Usefulness of the Seattle Heart Failure Model to identify adults with congenital heart disease at high risk of poor outcome.

Author information

  • 1Division of Cardiology, Massachusetts General Hospital and Harvard Medical School, Boston, Massachusetts.
  • 2Biostatistics Center, Massachusetts General Hospital and Harvard Medical School, Boston, Massachusetts.
  • 3Division of Cardiology, Montefiore Medical Center and Albert Einstein College of Medicine, Bronx, New York.
  • 4Department of Medicine, Massachusetts General Hospital and Harvard Medical School, Boston, Massachusetts.
  • 5Division of Cardiology, Yale University Medical Center, New Haven, Connecticut.
  • 6Division of Cardiovascular Medicine, Stanford University School of Medicine, Stanford, California.
  • 7Division of Cardiology, Massachusetts General Hospital and Harvard Medical School, Boston, Massachusetts.
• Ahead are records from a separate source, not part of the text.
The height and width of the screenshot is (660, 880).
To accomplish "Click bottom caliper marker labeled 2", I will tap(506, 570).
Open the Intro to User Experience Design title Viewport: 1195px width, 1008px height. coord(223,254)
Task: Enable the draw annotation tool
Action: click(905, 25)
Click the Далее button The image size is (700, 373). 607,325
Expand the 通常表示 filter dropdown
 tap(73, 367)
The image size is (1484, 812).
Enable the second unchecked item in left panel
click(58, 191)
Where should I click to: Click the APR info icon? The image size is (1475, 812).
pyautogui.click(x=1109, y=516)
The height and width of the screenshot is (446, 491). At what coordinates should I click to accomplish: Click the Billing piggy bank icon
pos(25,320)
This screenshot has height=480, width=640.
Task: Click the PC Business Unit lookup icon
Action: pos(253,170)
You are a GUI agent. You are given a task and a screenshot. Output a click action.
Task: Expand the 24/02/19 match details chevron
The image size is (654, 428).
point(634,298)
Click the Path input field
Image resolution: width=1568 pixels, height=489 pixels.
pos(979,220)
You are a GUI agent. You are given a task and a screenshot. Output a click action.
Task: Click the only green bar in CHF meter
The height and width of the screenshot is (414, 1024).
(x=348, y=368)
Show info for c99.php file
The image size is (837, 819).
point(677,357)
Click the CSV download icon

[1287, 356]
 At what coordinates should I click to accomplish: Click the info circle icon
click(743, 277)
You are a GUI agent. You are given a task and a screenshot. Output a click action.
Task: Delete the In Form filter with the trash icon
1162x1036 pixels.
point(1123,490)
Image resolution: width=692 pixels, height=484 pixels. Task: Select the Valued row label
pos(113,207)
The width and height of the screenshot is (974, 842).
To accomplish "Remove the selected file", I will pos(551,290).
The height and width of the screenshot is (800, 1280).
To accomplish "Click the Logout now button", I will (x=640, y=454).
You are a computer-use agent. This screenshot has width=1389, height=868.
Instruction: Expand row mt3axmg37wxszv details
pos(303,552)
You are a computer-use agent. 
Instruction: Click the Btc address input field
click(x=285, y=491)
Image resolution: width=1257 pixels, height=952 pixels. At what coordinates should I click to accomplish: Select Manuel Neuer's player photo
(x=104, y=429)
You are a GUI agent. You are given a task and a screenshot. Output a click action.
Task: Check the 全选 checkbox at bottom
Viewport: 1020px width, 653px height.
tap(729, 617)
Electronic address: abhatt@mgh.harvard.edu.

Abstract

Our objective was to determine whether the Seattle Heart Failure Model (SHFM) differentiates patients with adult congenital heart disease (ACHD) at high versus low risk for cardiovascular outcomes and poor exercise capacity. The ACHD population is growing and presents increasingly for care in the community and at tertiary centers. Few strategies exist to identify the patients with ACHD at high risk for heart failure and mortality.We studied 153 adults with transposition of the great arteries, Ebstein anomaly, tetralogy of Fallot, double outlet right ventricle, and single ventricle from 2 ACHD centers. The primary outcome was cardiovascular death, with a secondary composite outcome of death, transplant, ventricular assist device, cardiovascular admission, and treatment for arrhythmia. We defined risk groups based on SHFM 5-year predicted survival: high (predicted survival <70%), intermediate (70% to 85%), and low risk (>85%). Ten patients had the primary outcome of death, and 46 the combined end point. The hazard of death in the SHFM high- versus the intermediate-risk group was 7.09 (95% confidence interval 1.5 to 33.4, p = 0.01; no deaths in the low-risk group) and the hazard of the composite outcome between the high- versus low-risk group was 6.64 (95% confidence interval 2.5 to 17.6, p = 0.0001). Kaplan-Meier survival analysis showed greater probability of all-cause mortality (p = 0.003) in the high-risk group. In conclusion, the SHFM can help identify subjects with ACHD at risk for adverse outcome and poor cardiopulmonary efficiency. This may add to the care of patients with ACHD in the community and streamline care at tertiary centers.